There's a fair amount of academic work on semantic merging, none of us working on real systems really trust it at this point. It could potentially be useful though.

Sun, May. 8th, 2005 04:02 am (UTC)
invrnrv: Re: VCS...

what about the real-time aspect that i mentioned? it wouldn't be hard to figure out whether X given Y or Y given X creates more compile errors than the sum of X and Y alone, in which case there is a conflict. This should be relatively straightforward to implement. By alerting the coders while they're programming it resolves possible conflicts so there will be no trouble merging.

Also, it would be ideal to hook up the IDE to your VCS because that gives you a lot of information about what line went where.

i'm just rambling my 2 cents. take it for what its worth =]

Sun, May. 8th, 2005 04:59 am (UTC)
bramcohen: Re: VCS...

I'm not sure what you mean about that compilation stuff. Certainly one can have scripts which attempt a build before every commit and after every update.

Trying to infer line movement based on what goes on in the editor is probably a bad idea. Users have a tendency to do things like copy over a function, edit the new copy, then delete the old one, with the intention of this being a modification of the old function, not a creation of a new one. Microsoft Word's version control tells people when they do this, which helps them do the right thing, but in the programming world there is no equivalent concept.

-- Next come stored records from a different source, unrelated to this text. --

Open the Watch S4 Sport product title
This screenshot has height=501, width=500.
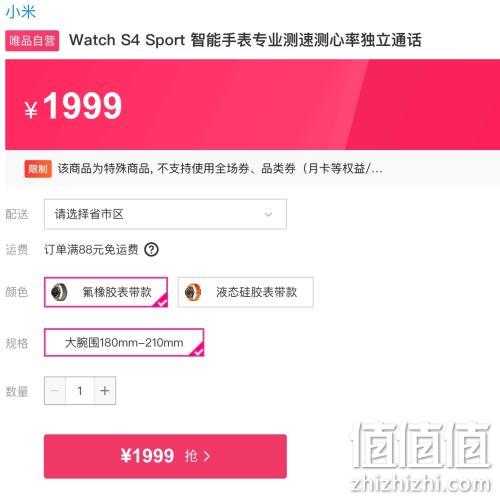[x=245, y=40]
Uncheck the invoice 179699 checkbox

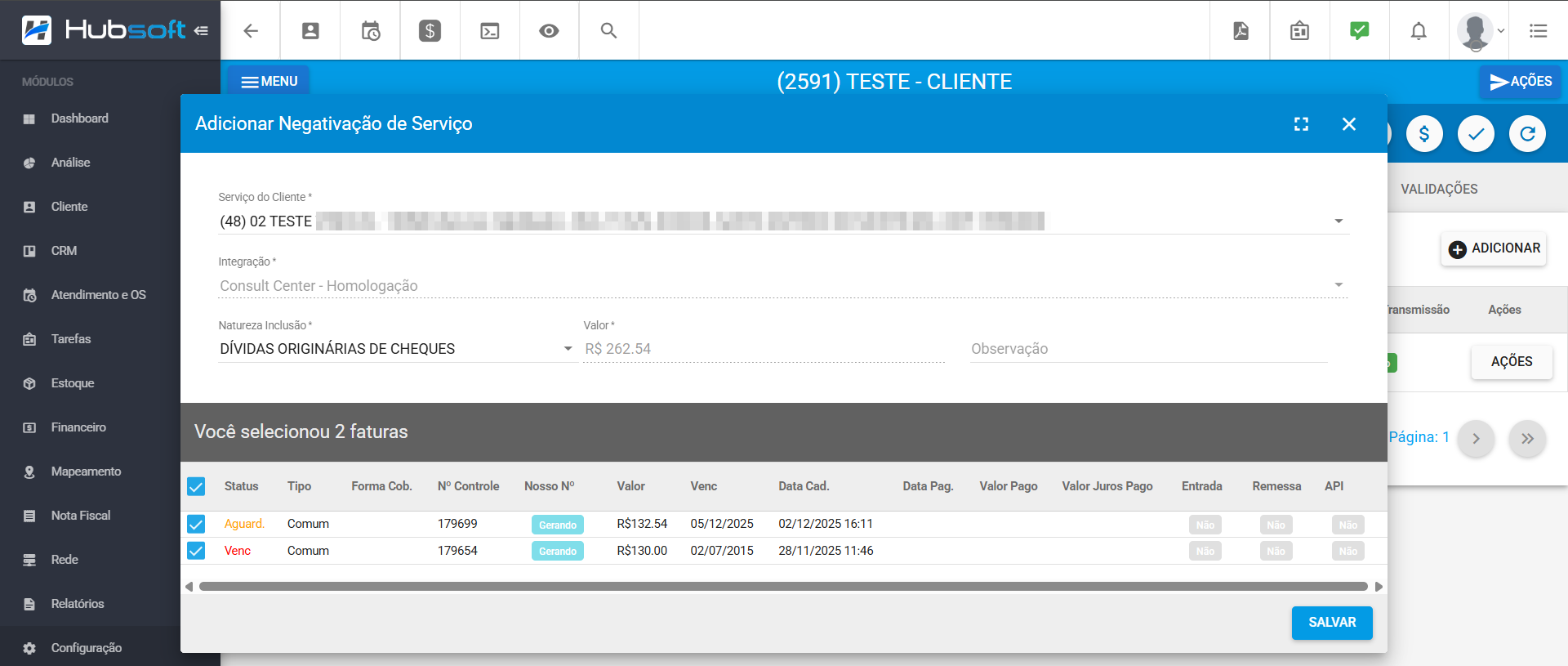point(196,524)
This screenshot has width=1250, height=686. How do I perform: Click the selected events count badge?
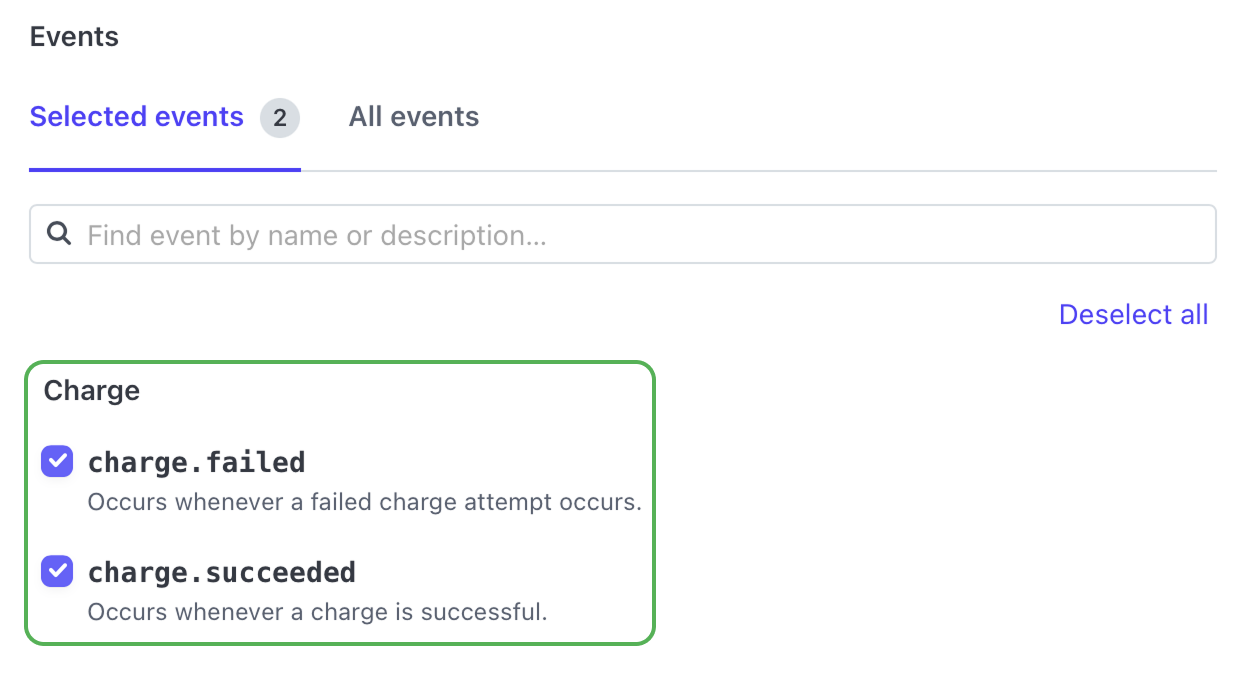click(280, 118)
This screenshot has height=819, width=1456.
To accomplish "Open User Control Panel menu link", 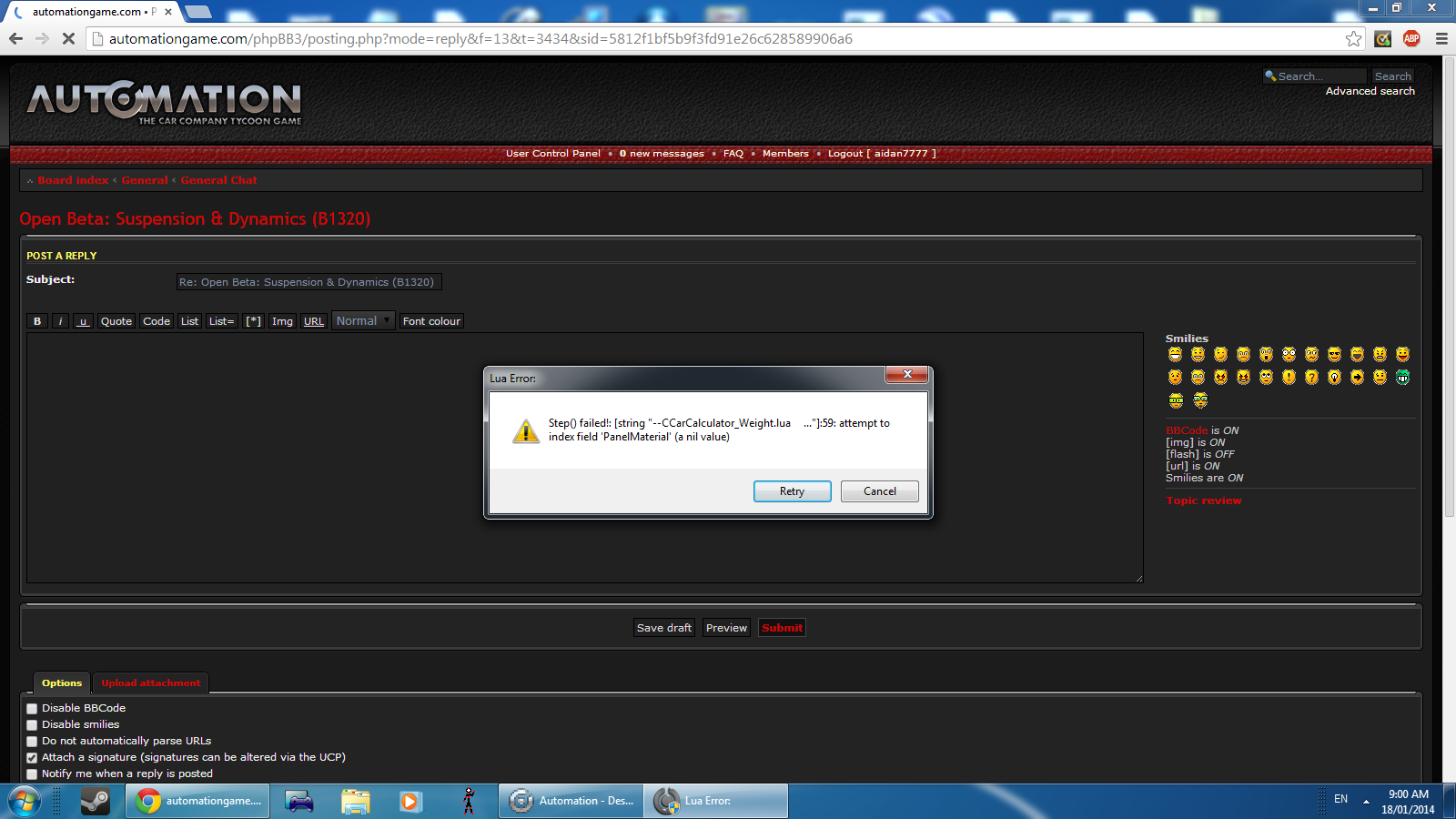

Sun, May. 8th, 2005 10:27 am (UTC)
ciphergoth: Re: VCS...

One attractive thing about three-way-merge is that it means that the network protocol need know nothing of the file semantics used to implement merging - which in turn should mean that you can have arbitrarily sophisticated merges, using all sorts of clever semantic information, without making the whole VCS too complicated to live.

This is why I'm unhappy to learn that 3WM has such serious problems - a Codeville-like approach means that servers are exchanging semantic information about the history of every line in a file, which means that the network protocol is assuming "all the world's a line-oriented text format" in a very deep way. With something like Monotone, a clever client can merge C files one way, Python another, XML another and PDF another still without forcing the network protocol and storage formats to know about all these different file formats.

There seems to be talk of using Codeville's merge in Monotone. I'm curious to know how this would work - for each file, you'd have to crawl over many revisions, infer the anottated version anew, and from there do the merge. Could that be done efficiently enough?

Sun, May. 8th, 2005 08:28 pm (UTC)
bramcohen: Re: VCS...

We've been discussing the next rev of the Codeville protocol, which is necessitated by the upcoming weave stuff (well, not necessitated, but it's a lot more work to not change it than to change it) and it looks like we're going to be viewing file history as a sequence of versions identified by secure hash, rather than including delta information in the history. The immediate motivation for this is that we'd like to be able to in the future dynamically decide on the weave ordering in the local client based on what resolves better, and we couldn't do that if the weave ordering were global. So basically, yeah, I agree about allowing more sophisticated merge algorithms in the future, and we're preserving that property, in that same way.

Yes, you crawl over past revisions for each file to merge it. Yes, that can be done plenty efficiently enough. That information also caches quite well if it's kept in a weave, and doesn't even need to be generated until the first time you do a merge.

Mon, May. 9th, 2005 01:08 pm (UTC)
ciphergoth: Re: VCS...

But the Codeville network protocol and storage formats are still line-oriented?

Mon, May. 9th, 2005 02:40 pm (UTC)
bramcohen: Re: VCS...

The network protocol will probably be baseed on xdelta. The storage format will be strictly local, and can be changed locally, but we're not really sure what it's going to look like. Certainly inferencing about lines will be done somewhere in there, to do merging if nothing else.